Elizabeth and Gabriel Rutan-Ram suing Tennessee, which funds Holston United Methodist Home, in first challenge to 2020 law giving agencies room to not help those of other creeds

Elizabeth and Gabriel Rutan-Ram. (Courtesy American United)
Elizabeth and Gabriel Rutan-Ram. (Courtesy American United)

JTA — A Jewish couple is suing Tennessee’s Department of Children’s Services after a Christian adoption agency that receives state funding refused to help them adopt a child because they are Jewish.

The lawsuit, filed by Elizabeth and Gabriel Rutan-Ram with the support of a religious liberty group, is the first to challenge a 2020 law in Tennessee that allows adoption agencies not to place children in arrangements that violate the agencies’ “religious or moral convictions or policies.”

Tennessee’s law was designed to allow agencies to avoid placing children with same-sex couples.
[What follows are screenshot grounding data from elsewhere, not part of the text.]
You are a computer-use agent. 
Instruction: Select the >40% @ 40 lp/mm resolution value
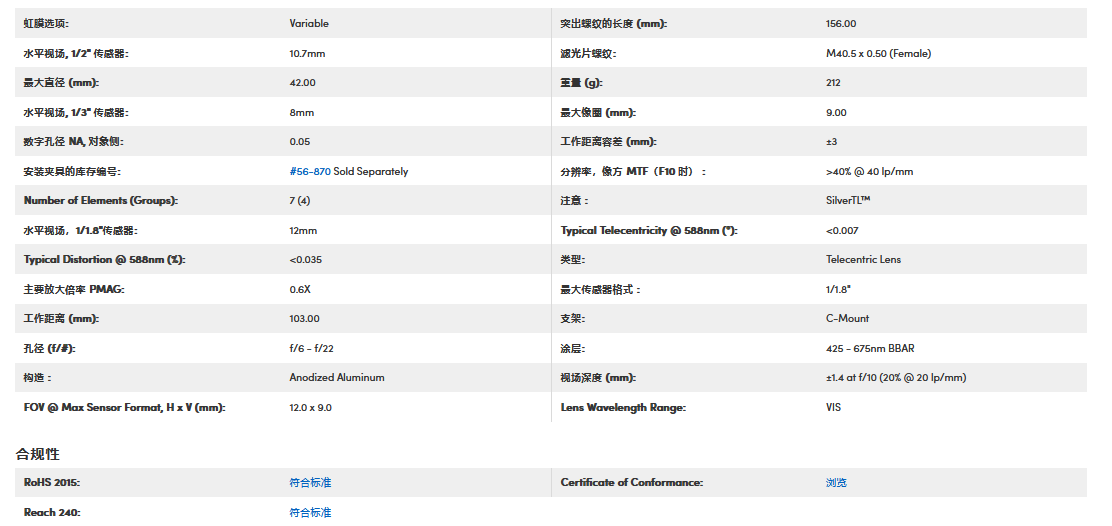click(x=869, y=172)
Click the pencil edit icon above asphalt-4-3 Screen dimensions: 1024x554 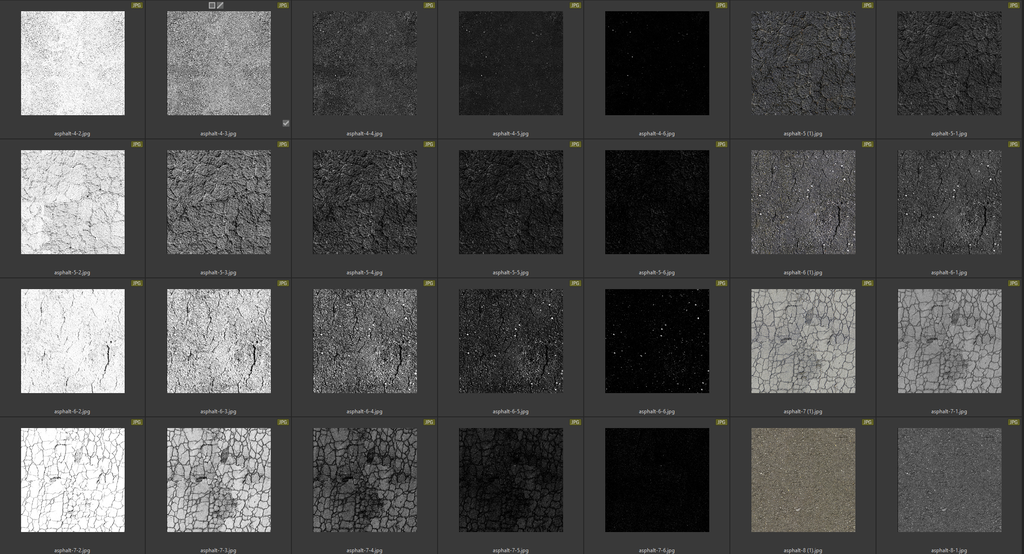pos(220,5)
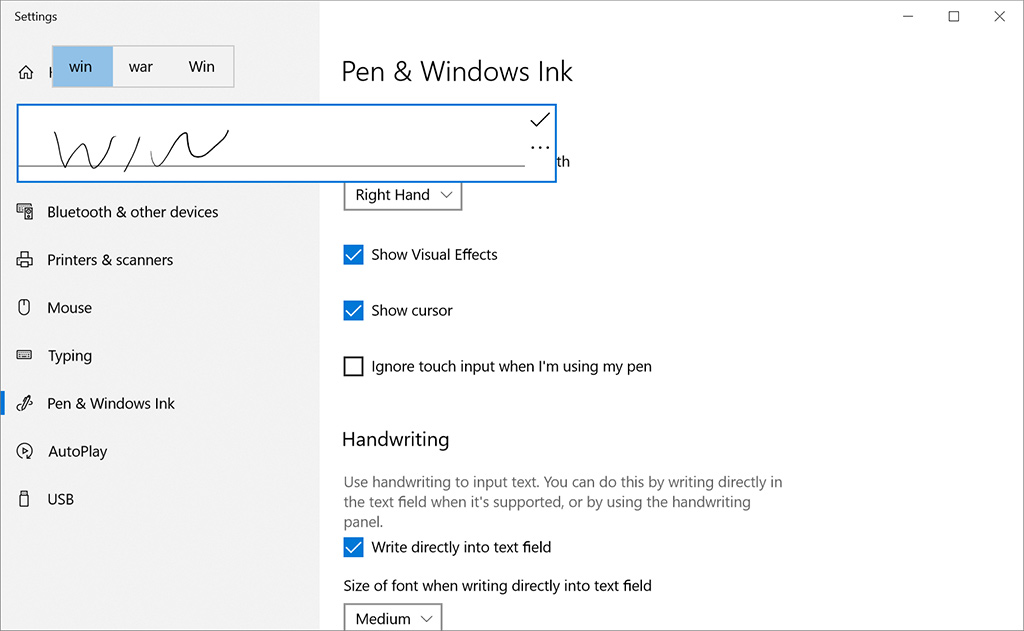Disable the Show cursor checkbox
Screen dimensions: 1024x631
pyautogui.click(x=353, y=311)
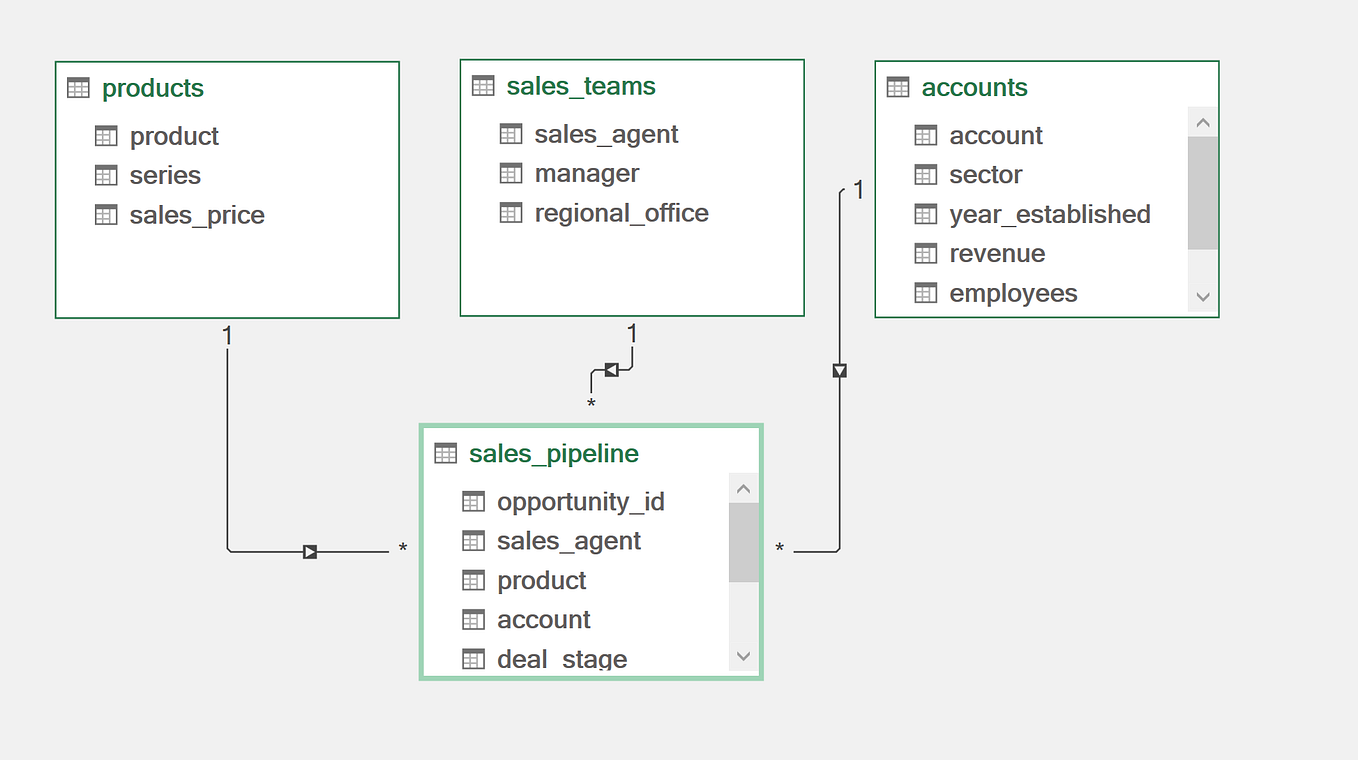This screenshot has width=1358, height=760.
Task: Click the column icon beside sales_price
Action: tap(106, 215)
As has happened in other places with similar laws, agencies are using the latitude more broadly.

The Rutan-Rams tried to adopt a child with the Holston United Methodist Home for Children in Greenville, Tennessee, last year.

After deciding to foster and eventually adopt a child from Florida, the couple reached out to the Holston adoption agency to participate in the agency’s foster parent training. After initially being told they would be able to work with the agency to complete the training, according to the lawsuit, the agency told them the day before their training was set to begin that it would not help them.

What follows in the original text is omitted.